Thursday, April 17, 2008

Graduate Seminar Topic - Gödel's Theorems



I took this course because it was required and because I didn't like any of the other courses offered. The easiest way to describe the course is that it's an independent study but with a group of students. Everyone picks their own topic and is required to give four half-hour presentations and write four 10-page papers. The topic I picked was Gödel's incompleteness theorems. A topic from what some people call logic and others call metamathematics. It's a great subject that few math majors even know about. I knew about it from the classic book "Gödel, Escher, Bach : an Eternal Golden Braid" by Douglas Hofstadter which was given to me as a Christmas present when it was first published in 1979. Of course I didn't read it then. Heck I was single and who in their right mind reads a 700+ page technical book?

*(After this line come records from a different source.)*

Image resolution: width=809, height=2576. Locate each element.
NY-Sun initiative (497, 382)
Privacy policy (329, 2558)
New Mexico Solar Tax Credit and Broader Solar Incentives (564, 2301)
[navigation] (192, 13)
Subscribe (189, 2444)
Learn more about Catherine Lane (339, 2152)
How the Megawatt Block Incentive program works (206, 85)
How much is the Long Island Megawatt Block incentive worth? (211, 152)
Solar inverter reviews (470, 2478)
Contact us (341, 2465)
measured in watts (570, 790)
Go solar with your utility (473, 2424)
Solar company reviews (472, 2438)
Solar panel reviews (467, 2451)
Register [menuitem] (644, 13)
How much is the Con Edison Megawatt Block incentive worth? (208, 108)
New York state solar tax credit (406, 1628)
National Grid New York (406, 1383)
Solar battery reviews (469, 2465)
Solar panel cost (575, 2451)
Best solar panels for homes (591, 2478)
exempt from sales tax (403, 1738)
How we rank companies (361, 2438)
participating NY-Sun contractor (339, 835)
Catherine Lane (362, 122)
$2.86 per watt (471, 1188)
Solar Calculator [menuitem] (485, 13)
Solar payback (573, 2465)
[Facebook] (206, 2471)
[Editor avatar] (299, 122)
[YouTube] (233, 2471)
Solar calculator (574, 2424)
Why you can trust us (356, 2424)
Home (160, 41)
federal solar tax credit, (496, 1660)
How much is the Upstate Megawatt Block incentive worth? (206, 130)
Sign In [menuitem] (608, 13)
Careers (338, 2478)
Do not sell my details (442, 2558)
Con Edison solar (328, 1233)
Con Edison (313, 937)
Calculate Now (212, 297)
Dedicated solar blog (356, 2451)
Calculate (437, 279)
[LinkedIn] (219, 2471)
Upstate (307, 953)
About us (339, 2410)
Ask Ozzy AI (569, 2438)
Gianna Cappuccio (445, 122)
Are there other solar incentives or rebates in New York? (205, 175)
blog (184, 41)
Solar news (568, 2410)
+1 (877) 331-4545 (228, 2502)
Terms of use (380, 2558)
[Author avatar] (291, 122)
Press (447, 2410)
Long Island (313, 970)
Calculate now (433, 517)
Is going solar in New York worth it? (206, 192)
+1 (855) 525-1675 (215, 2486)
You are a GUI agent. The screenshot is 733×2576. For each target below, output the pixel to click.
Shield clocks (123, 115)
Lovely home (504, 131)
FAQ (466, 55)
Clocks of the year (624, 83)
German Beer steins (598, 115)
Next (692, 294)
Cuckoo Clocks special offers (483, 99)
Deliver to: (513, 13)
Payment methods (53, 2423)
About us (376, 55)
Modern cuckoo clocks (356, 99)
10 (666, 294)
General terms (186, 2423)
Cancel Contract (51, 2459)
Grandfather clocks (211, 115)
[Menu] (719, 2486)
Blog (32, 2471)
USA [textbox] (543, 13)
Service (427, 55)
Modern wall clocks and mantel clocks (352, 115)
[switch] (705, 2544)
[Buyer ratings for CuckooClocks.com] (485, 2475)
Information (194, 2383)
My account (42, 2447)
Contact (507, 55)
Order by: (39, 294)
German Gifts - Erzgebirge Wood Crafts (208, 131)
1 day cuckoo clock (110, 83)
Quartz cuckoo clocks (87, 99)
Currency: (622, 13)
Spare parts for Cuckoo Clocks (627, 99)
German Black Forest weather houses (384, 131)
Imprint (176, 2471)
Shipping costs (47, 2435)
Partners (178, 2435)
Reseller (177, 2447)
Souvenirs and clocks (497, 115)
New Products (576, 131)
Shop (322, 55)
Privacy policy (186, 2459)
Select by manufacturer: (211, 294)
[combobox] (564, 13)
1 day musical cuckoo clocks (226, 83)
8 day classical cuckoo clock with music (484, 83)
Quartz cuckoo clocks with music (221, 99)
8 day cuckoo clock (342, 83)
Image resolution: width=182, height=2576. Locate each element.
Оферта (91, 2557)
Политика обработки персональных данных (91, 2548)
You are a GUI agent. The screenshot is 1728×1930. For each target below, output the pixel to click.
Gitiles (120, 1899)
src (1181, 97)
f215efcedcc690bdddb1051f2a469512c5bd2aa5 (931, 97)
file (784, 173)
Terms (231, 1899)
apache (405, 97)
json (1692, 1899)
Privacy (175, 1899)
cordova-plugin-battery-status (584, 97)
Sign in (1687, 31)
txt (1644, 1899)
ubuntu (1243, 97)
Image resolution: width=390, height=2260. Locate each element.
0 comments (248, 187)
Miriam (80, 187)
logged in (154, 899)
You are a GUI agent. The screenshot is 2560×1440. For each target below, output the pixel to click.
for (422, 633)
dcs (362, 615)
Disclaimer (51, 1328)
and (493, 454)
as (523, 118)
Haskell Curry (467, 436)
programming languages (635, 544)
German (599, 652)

Now I must pick the main thrust of the rest of this posting. I could: 1) describe my presentations and try to teach you Gödel's results 2) give short reviews of the books that I read for the class 3) describe my experience of the class. The last choice might be amusing since the other students' topics ranged far and wide. Some topics were poorly chosen and equally poorly presented. A couple of the topics were very amusing like the construction of magic squares or the history of computational devices including finger counting to 100,000. I don't think that I can really explain the theorems before you get bored so I'll review my sources for the presentations and the papers.

"Gödel, Escher, Bach" or GEB is certainly a classic. Only a portion is about Gödel's theorems, of course. In general it's hard to say what this book is about because it's about so many different things. Many Escher drawings are reproduced and the text explains their significance in context of recursion, self-reference, and self-replication. Bach's fugues are analyzed in a similar way. And the book amusingly explains basic logic and Gödel's theorems. The author develops some fantastic analogies to give you different ways to understand what's going on. He compares the Gödel sentence to a vinyl record that's specifically designed to break the record player that will play it (nowadays, think of an mp3 file that's designed to break the player that will play it). And he invents amusing, yet deeply philosophical, dialogs between Achilles, the Tortoise, and the Crab. And let's not overlook the theme of Zen Buddhism that runs through the book.

My favorite takeaway from this book is a diagram that Hofstadter devised that explains Gödel's theorems visually. Here it is:



Gödel basically proved that a formal system designed to encompass arithmetic cannot prove all arithmetic truths. There are unreachable truths that are beyond the formal system. That's the left side of the picture. Since the book covers Eastern thought, or at least Zen thinking, he included the opposite of formal arithmetic on the right. In that system you start with negative axioms and prove the negation of theorems. But that side too is incomplete since it has unreachable falsehoods.

So now you do know Gödel's results. I bit the bullet and read the entire book (742 pages) and recommend it to anyone (who really, really likes math, logic, programming, or artificial intelligence).

My primary source was "A Profile of Mathematical Logic" by Harold DeLong. This book is a readable history of logic from the ancient Greeks up through the middle of the 20th century. DeLong gives a good treatment of Gödel's theorems adhering very closely to Gödel's research paper that was published in 1931. I "borrowed" the whole progression for my presentations/papers from this book. The scholarship behind this book is superb as the bibliography is 24 pages long. Highly recommended for the philosophy or math lover.

In 1958 a small paperback entitled "Gödel's Proof" was written by Nagel and Newman. This book is highly readable. If you had to read a book on Gödel this should be the one.

Next is a collection of scholarly papers on metamathematics titled "From Frege to Gödel: A Source Book of Mathematical Logic, 1879 – 1931." This collection includes two of Gödel's most famous papers translated into English. One proves that first order predicate calculus is complete. The other that formal arithmetic is incomplete.

My last source was a brand new book "An Introduction to Gödel's Theorems." This is a serious textbook designed for a one or two semester course leading up to the theorems. It is as much fun to read as a standard logic textbook. In fact I found a number of other books like this that were written for a course taught by the book's author.

About Kurt Gödel

To say that Gödel was a genius is an understatement. The originality of his first incompleteness proof is breathtaking. He has been called the greatest logician since Aristotle. Unfortunately he suffered from paranoia and hypochondria most of his adult life. In his 72nd year he literally starved himself to death fearing that his food was poisoned.